The Unanswered Question
The cornerstone of Obama´s healthcare platform, the so-called "Public Option," has been summarily removed from any bill under consideration in Congress and it appears the only thing that political leaders can agree upon is that American-style medicine is in dire need of a makeover.
It seems that a raise in the taxation of Americans with little tangible benefit will result inevitably. What also appears certain is that American lawmakers have heeded very few lessons from their European counterparts´ transition toward universal healthcare.
Take France, for instance, which has, like America, a "payment for services" healthcare system. There are some key differences between our French counterparts and ourselves:
All French citizens have healthcare supplemented by private agencies utilizing a multi-tiered employment-based system strictly regulated by the government, which also establishes and collects, through general payroll taxes, the funding for these private insurance agencies.
This strongly differs from the United States in which private health insurance agencies impose copayments and other hidden costs with almost no government oversight.
Also, there are numerous instances of favoritism shown by US medical care providers toward these insurance companies, including deals in which the agencies pay as little as twenty percent the total cost that an uninsured citizen may pay for the very same medical care.
The toll on our Nation´s faltering economy increases exponentially as most Americans´ health insurance is employer-based: as our unemployment rate rises to nearly ten percent this month, so may the increasing numbers of Americans without health insurance reasonably be expected to follow suit.

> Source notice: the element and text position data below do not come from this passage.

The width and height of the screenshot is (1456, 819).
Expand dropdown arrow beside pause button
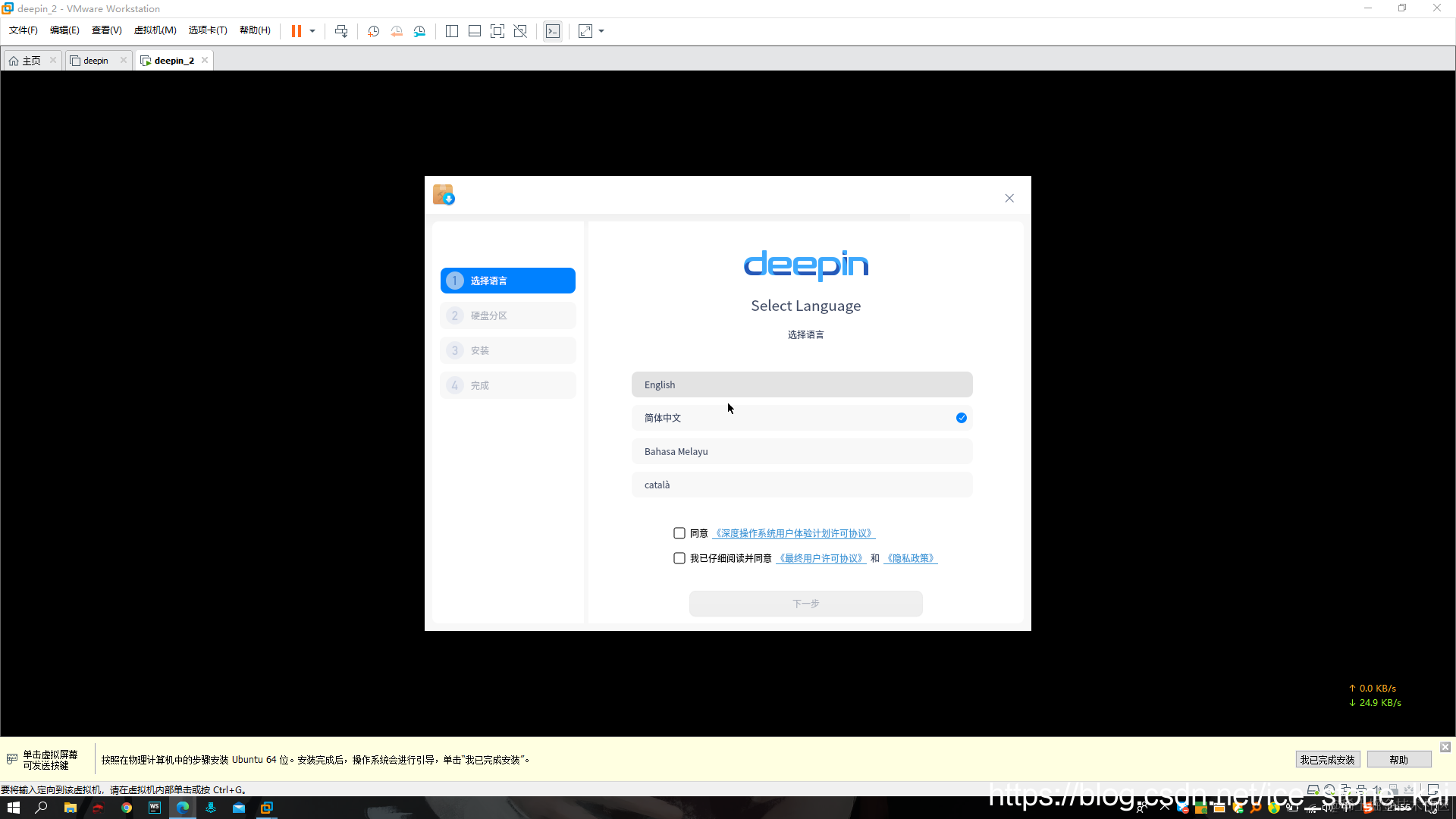pos(312,31)
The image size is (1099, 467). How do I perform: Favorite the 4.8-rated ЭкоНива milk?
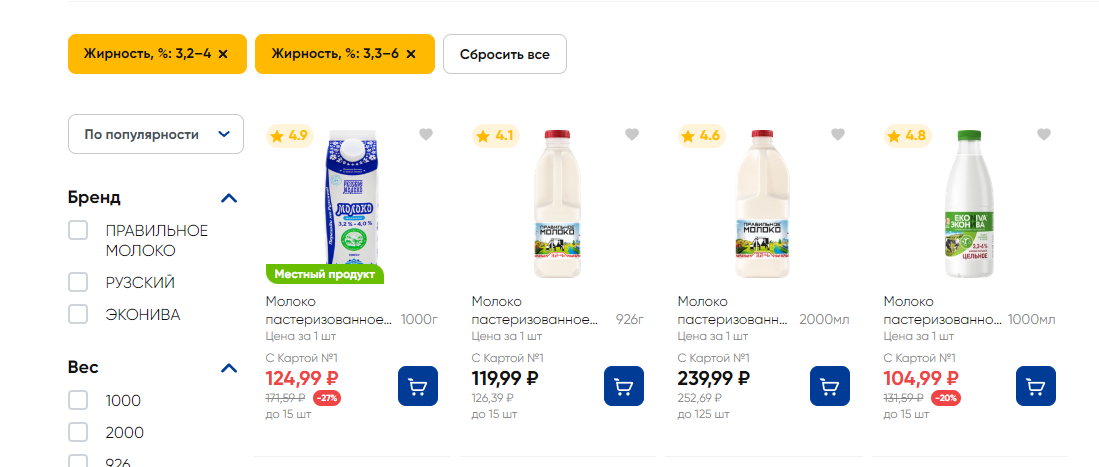[x=1044, y=135]
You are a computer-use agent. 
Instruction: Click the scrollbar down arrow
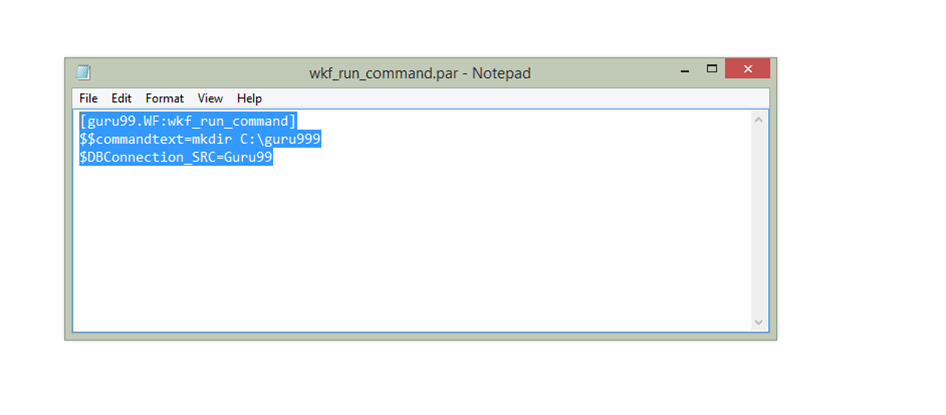pyautogui.click(x=759, y=322)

In contrast, French citizens receive affordable healthcare, at no additional cost to their fellow citizen, regardless of their current employment status.
Compare this again with America´s own private insurance agencies, which routinely increase healthcare premiums to "cover" rising medical costs.
Another key difference in France is the distribution of medical practitioners. In the United States, barely sixteen percent of all physicians are labeled "general practitioners," the doctors whom a patient would see routinely.
In France, general practitioners comprise over half of all physicians in medicine.
The United States´ emphasis on "specialized" medicine is directly correlative to physicians´ pay. A plastic surgeon has long been a coveted slot for many doctors in this country who seek the high salary and prestige of "servicing the stars´" ceaseless pursuit of beauty and eternal youth.
So while there have been talks of limiting the monetary reward of patient civil suits, there has been very little talk of limiting doctors´ pay as a means to reign in healthcare costs in this country. There´s a fear of hemorrhaging the brightest potential doctors with any hypothetical salary cap, which would only affect the wealthiest doctors who specialize most prominently in fields of elective or cosmetic surgery.
In France where physicians receive less than half the pay of their American counterparts, doctors provide a better, consistently safer service.
The United States greatly exceeds all other industrialized nations in infant deaths: more infant deaths in the USA than in countries such as Lichtenstein or Portugal and twice as many as in France.
France is just one example of successful universal healthcare that has never taken the form of the "communist" horror show so many Americans see in our future.
So while US lawmakers squabble indefinitely over effective change on US medical policy, Americans will continue to die from easily treatable ailments.
The United States will continue to spend more on healthcare than any other nation on the globe.
And a healthcare system that treats "supply and demand" economics first and patient welfare second will continue unhindered by the daily emergence of horror stories that ceaselessly emerge as a result.